Scotland politics

Scottish Police Authority chief refuses to step down

Andrew Flanagan
Image caption Andrew Flanagan said "now is not the time" for a change of leadership at the SPA

Scottish Police Authority chairman Andrew Flanagan has refused to step down despite criticism of his management of the board.

Holyrood's committee has been investigating transparency at the top of the SPA, and has been strongly critical of Mr Flanagan's conduct.

He told MSPs that he acknowledged he had made mistakes, but said "now is not the time" for a change of leadership.

The Scottish Conservatives said Mr Flanagan's "time must surely be up".

Holyrood's public audit committee wrote to the justice secretary voicing "very serious concerns" about how the SPA is run, saying Mr Flanagan appeared to have "behaved inappropriately".

This followed a series of heated evidence sessions a the parliament, which saw SNP MSP Alex Neil tell police bosses that "it's not the Kremlin you're running", claiming there was a "secret society" within the group's board.

The Holyrood inquiry has been continuing alongside a separate probe by HM Chief Inspector of Constabulary in Scotland Derek Penman into the governance of the SPA and concerns about transparency.

'Unanimous support'

Appearing before the justice sub-committee on policing, Mr Flanagan said he had decided not to stand down.

He said: "I have reflected very seriously on the views expressed by parliamentarians and other stakeholders. In reflecting on the last two years, I believe there is more that I have got right than I have got wrong, on strategy, on clarity and control, on refreshed leadership for policing and on many other aspects.

"I acknowledge my recent mistakes, and you have rightly taken me to task for them. But I hope to be judged also on the significant progress achieved and the leadership potential I can still offer.

"Policing is in a much better position than it was, but there is still a huge amount to do. I believe now is not the time for yet another change of leadership in what will be a pivotal and challenging next three years for policing in Scotland.

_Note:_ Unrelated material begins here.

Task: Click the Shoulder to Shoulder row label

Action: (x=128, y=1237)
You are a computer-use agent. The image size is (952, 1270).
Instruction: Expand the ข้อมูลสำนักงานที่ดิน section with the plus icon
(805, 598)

"I have discussed this with my board and I have their unanimous support."

Image caption Moi Ali said her exit from the board had been a "really horrendous experience"

Much of the criticism of Mr Flanagan centred around a row with former board member Moi Ali, who resigned after clashing with the chairman over board meetings being held behind closed doors.

She told MSPs that she felt she had been bullied, describing her exit from the board as "a really horrendous experience" and saying Mr Flanagan was "not fit to continue on any public board".

The public audit committee said Mr Flanagan had acted in an "inappropriate matter", and said the "default position for such an important body is that its committees should meet in public".

Mr Flanagan told MSPs that he had written to Ms Ali to apologise, saying his approach was a matter of "bitter regret" and a "misjudgement". He said she had been "right in raising substantive concerns about transparency", adding: "I was wrong."

He subsequently confirmed he had sent the letter of apology on Tuesday - days after the critical report from the public audit committee - and Ms Ali posted on twitter that she had received it via email "only after I suggested legal action and issued an ultimatum".

Mr Flanagan said that in light of the committee's report: "I have to accept that I was wrong."

MSPs were critical of Mr Flanagan during the meeting, with Stewart Stevenson referencing his own resignation as transport minister in 2010.

He said: "The biggest of people will always put the interests of the organisation of which they are part above their personal considerations should they be part of the decision-making. I simply invite you to take the same position as I took in 2010."

Scottish Conservative justice spokesman Douglas Ross said Mr Flanagan's time must "surely be up", adding: "Today's developments have done nothing to improve his reputation or restore confidence in the SPA."